The defendant, Commodore Tilden, was charged in a complaint with committing the offense of unlawful use of weapons in that on or about October 10, 1971, he "knowingly carried concealed on or about his person, or in a vehicle, a gun, to wit: one .22 Cal. Luger automatic pistol," in violation of section 24-1(a)(4) of the Criminal Code (Ill. Rev. Stat. 1971, ch. 38, par. 24-1(a)(4).

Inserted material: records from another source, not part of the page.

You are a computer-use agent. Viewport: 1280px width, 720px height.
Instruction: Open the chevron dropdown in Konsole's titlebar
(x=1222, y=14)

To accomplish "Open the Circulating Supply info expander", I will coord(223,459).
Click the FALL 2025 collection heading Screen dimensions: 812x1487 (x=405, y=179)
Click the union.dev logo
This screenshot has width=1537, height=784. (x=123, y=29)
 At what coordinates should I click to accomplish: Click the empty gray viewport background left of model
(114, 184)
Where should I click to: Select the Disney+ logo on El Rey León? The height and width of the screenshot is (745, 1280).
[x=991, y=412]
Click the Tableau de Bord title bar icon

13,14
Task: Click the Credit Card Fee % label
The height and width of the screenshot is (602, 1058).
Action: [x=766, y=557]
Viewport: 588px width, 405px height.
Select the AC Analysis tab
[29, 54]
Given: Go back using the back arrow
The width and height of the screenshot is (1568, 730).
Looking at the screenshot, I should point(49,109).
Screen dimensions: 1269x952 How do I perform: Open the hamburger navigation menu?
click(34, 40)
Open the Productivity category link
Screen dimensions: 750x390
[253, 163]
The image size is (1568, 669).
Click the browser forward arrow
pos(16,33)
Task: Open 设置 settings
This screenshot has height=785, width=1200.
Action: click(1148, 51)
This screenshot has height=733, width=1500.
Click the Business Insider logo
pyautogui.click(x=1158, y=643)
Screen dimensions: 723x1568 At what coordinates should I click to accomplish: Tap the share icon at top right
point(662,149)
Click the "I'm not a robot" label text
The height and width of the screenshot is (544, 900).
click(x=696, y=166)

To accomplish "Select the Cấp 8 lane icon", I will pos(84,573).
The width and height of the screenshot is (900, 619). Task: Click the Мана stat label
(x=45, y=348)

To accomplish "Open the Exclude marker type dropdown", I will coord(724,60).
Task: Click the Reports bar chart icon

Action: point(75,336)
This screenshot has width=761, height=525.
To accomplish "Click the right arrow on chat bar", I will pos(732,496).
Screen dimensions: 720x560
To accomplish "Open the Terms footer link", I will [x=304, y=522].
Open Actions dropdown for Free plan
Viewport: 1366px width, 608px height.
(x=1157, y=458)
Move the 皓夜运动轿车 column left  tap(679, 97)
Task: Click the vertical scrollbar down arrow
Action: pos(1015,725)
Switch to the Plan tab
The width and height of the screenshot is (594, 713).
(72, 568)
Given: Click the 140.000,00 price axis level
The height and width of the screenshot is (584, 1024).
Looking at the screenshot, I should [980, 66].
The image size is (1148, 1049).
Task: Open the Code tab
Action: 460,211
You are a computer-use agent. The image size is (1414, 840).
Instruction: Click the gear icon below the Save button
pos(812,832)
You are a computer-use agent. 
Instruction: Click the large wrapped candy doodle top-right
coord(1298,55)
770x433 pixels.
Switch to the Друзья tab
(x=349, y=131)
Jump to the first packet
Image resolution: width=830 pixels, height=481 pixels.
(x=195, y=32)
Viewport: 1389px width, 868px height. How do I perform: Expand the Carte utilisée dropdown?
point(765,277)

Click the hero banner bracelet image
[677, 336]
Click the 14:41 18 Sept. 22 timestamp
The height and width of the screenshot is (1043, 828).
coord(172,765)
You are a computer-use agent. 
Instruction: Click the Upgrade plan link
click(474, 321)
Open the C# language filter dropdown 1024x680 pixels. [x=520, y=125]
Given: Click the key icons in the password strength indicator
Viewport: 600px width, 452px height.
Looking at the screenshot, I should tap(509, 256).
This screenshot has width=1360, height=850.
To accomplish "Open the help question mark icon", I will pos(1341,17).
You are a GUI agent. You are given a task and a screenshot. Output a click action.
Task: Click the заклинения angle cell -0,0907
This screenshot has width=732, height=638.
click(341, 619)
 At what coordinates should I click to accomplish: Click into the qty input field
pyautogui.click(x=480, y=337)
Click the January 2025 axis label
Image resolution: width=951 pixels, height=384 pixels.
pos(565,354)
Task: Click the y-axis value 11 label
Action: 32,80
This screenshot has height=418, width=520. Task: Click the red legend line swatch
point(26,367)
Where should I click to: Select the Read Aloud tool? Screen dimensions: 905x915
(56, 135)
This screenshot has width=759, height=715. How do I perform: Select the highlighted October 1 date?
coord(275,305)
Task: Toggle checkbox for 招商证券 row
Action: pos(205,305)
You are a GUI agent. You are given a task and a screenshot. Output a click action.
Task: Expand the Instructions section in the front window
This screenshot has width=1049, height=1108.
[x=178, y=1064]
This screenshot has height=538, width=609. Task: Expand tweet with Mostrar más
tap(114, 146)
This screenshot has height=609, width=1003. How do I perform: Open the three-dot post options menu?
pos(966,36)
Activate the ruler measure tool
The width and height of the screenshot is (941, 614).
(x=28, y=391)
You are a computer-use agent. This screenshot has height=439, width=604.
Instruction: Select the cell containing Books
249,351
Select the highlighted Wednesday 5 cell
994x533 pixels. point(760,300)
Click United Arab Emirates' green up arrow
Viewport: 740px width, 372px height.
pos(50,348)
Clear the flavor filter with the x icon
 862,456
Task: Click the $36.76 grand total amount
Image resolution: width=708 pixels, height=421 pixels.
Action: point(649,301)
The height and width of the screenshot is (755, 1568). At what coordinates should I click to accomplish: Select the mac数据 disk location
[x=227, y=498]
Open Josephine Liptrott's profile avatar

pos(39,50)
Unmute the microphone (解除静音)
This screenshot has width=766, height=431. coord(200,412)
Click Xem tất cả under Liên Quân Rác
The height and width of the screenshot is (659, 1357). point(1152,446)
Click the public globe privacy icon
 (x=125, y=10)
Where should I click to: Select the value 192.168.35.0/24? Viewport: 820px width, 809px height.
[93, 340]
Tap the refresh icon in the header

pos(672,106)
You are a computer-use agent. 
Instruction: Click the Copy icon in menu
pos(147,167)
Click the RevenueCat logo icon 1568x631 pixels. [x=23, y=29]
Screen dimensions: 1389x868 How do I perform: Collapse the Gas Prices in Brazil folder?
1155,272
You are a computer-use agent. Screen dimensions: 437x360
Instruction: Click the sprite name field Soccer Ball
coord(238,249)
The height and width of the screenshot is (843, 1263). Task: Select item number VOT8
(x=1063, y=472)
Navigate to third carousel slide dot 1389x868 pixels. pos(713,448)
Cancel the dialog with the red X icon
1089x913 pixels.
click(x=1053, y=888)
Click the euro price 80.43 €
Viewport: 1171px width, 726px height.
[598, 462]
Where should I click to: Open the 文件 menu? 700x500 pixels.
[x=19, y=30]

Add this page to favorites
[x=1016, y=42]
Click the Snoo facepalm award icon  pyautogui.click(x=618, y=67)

Prior to trial the defense attorney moved to suppress evidence. A hearing was held on the motion and evidence heard. Raymond Krakausky, the arresting police officer who was called as a witness for defendant, testified that on October 10, 1971, he observed a 1960 green Oldsmobile going south on Prairie Avenue from 43rd Street in Chicago being driven by the defendant. One other person was in the car with the defendant. The officer noticed that the vehicle "had no headlights or taillights" so he stopped it. The defendant got out of the car. He asked him for his driver's license and the defendant gave it to him. He questioned the defendant about the violation and the defendant told him he had just left a tavern and forget to put the lights on. During the course of the investigation the officer observed an empty holster on the right side of the defendant's pants. He thereupon first searched the defendant, then went to the automobile, the front door of which had remained open, and looked under the front seat. On cross-examination by the assistant State's Attorney the officer said he observed the holster on the person of defendant, not as a result of any search, but because it was in plain view.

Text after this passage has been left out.